Astragaloside IV alleviates puromycin aminonucleoside-induced podocyte cytoskeleton injury through the Wnt/PCP pathway.

Podocyte injury is a common cause of massive proteinuria. Astragaloside IV (AS-IV) has been reported to protect podocytes in diabetic models. However, the effects and potential mechanism of AS-IV on puromycin aminonucleoside (PAN)-induced podocyte injury remains unclear. The aim of the present study was to investigate the protective effect of AS-IV on PAN-induced podocyte injury both in vivo and in vitro. In vivo, we induced a podocytic-injury model in rats via a single tail vein injection of PAN. The rats in the treatment group received AS-IV intragastrically (i.g.) at a dose of 40 mg/kg/day for 10 days. At the end of the experiment, 24 h urine, serum and kidney samples were collected for examination. In vitro, we injured podocytes with 30 μg/ml PAN and treated them with AS-IV at concentrations of 5, 25 and 50 μg/ml. Next, we analyzed podocyte protein expression and the Wnt/planar-cell polarity (PCP) pathway using western blot and immunofluorescence (IF).
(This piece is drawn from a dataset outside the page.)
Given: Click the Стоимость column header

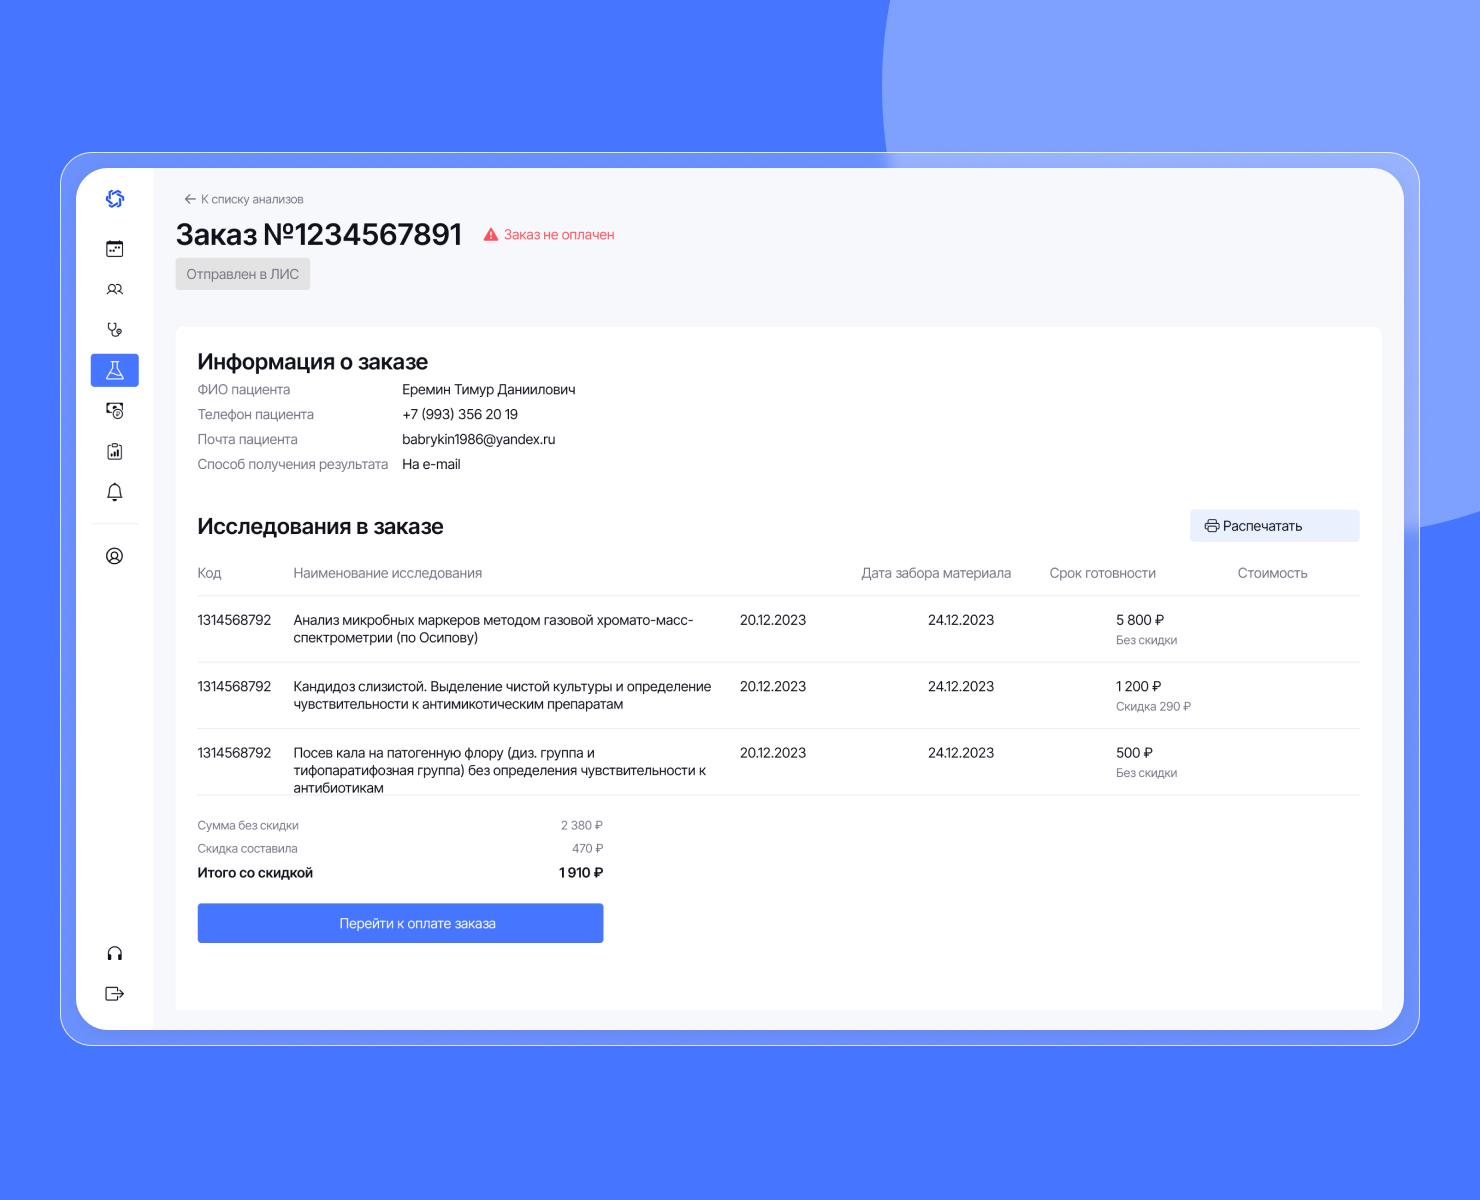Looking at the screenshot, I should (1272, 573).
Our results showed that AS-IV decreased proteinuria in PAN-injured rats, and restored specific protein expression in podocytes. In PAN-induced injuries to human podocytes, AS-IV restored the expression and distribution of F-actin and synaptopodin, and repaired the morphology of the actin-based cytoskeleton. Notably, AS-IV could activate the Wnt/PCP pathway by promoting expression of Wnt5a, protein tyrosine kinase 7 (PTK7), Rho-associated coiled-coil-containing protein kinase 1 (ROCK1), Ras-related C3 botulinum toxin substrate 1 (Rac1) and phospho-SAPK/JNK (Thr183/Tyr185) (p-JNK) in vivo and in vitro. In conclusion, we demonstrated that AS-IV alleviated PAN-induced injury to the podocyte cytoskeleton, partially by activating the Wnt/PCP pathway.